● ENTRIES PROVIDED
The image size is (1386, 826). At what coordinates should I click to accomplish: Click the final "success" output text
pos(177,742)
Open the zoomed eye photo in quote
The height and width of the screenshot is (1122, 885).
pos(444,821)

● EXERCISE INSTRUCTIONS
All the entries are to be set down exactly as they appear.

● RESPONSE TO THE EXERCISE
The image size is (1386, 826). At what coordinates should I click to accomplish: Click the final "success" output text
pos(177,742)
Open the zoomed eye photo in quote
The height and width of the screenshot is (1122, 885).
pos(444,821)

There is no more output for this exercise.